Lawmakers Press Secret Service Chief on Agent ActionsDel Quentin Wilber
U.S. Secret Service Director Joseph Clancy, under sharp questioning by lawmakers, suggested that a recent incident involving two agents allegedly hitting a White House barricade with a car wasn’t as serious as first portrayed.
Clancy testified before Congress that he was frustrated he couldn’t give detailed answers about what occurred on the night of March 4, though he provided some specifics that undercut initial media reports suggesting that two intoxicated agents crashed into a barricade, disrupted a response to a bomb threat and ran over the suspicious package.
In testimony before the House Appropriations Committee, Clancy said he hadn’t seen “any written report indicating that this event as described has occurred.”
The episode followed a series of lapses by agents that has brought scrutiny from lawmakers and an outside review panel of the Secret Service’s training, culture and accountability.
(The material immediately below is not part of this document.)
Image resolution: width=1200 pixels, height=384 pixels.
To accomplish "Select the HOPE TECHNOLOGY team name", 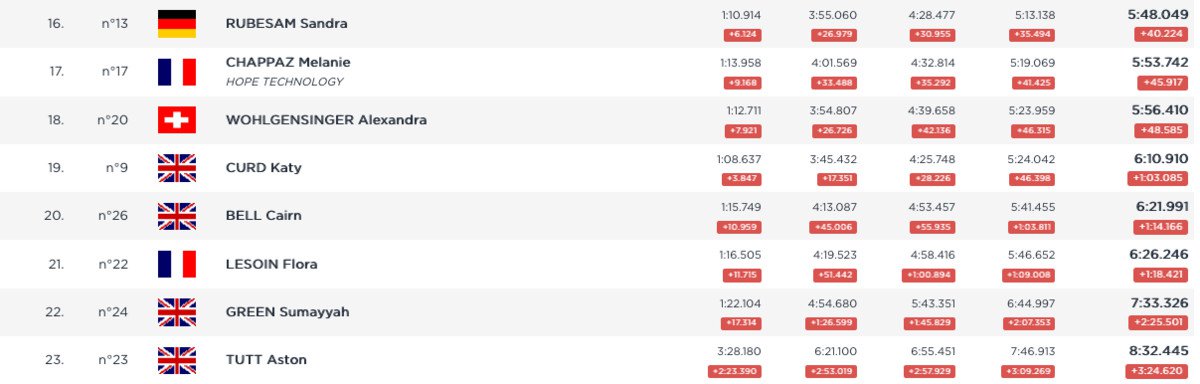I will pos(284,82).
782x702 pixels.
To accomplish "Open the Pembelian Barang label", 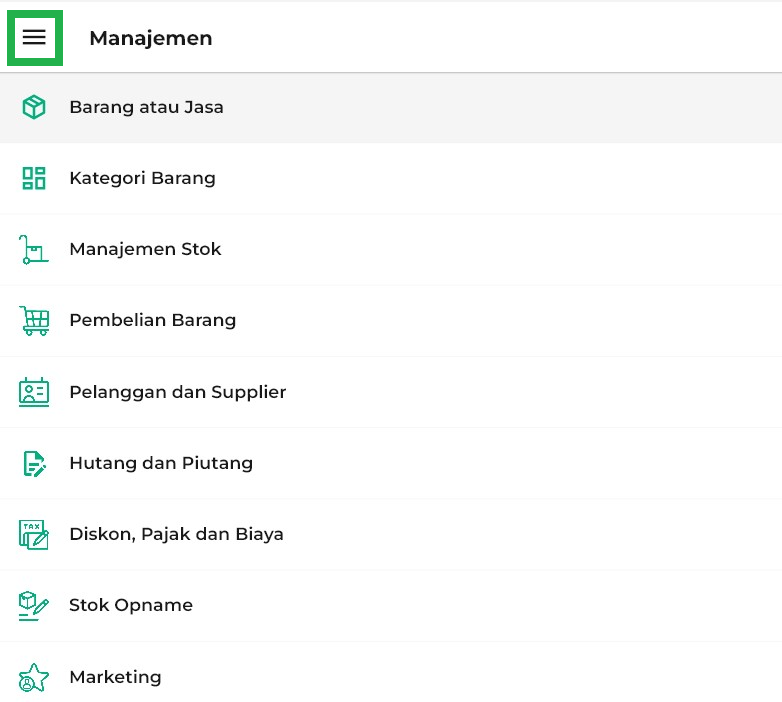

It dominated Tuesday’s House appropriations subcommittee hearing on the agency’s $1.9 billion budget request.
“For an agency trying to restore its reputation three years after a well-publicized scandal, this incident brings embarrassment and renewed scrutiny to the Secret Service,” said Representative John Carter, a Texas Republican and the panel’s chairman, referring to a prostitution scandal involving agents in Colombia. “Simply put, this conduct should not be tolerated and Congress is disappointed to see it on display again.”
Later, the top Republican and Democrat on the House Oversight and Government Reform Committee, Representatives Jason Chaffetz of Utah and Elijah Cummings of Maryland, said their panel would conduct its own interviews of witnesses and those involved in the latest incident. They said their review would include a hearing to be set for next Tuesday.
Clancy, who turned over investigation of this month’s incident to the Department of Homeland Security’s inspector general, said he had reviewed a security video that showed the agents’ car approaching the 15th Street entrance to the White House on the night of March 4, a Wednesday.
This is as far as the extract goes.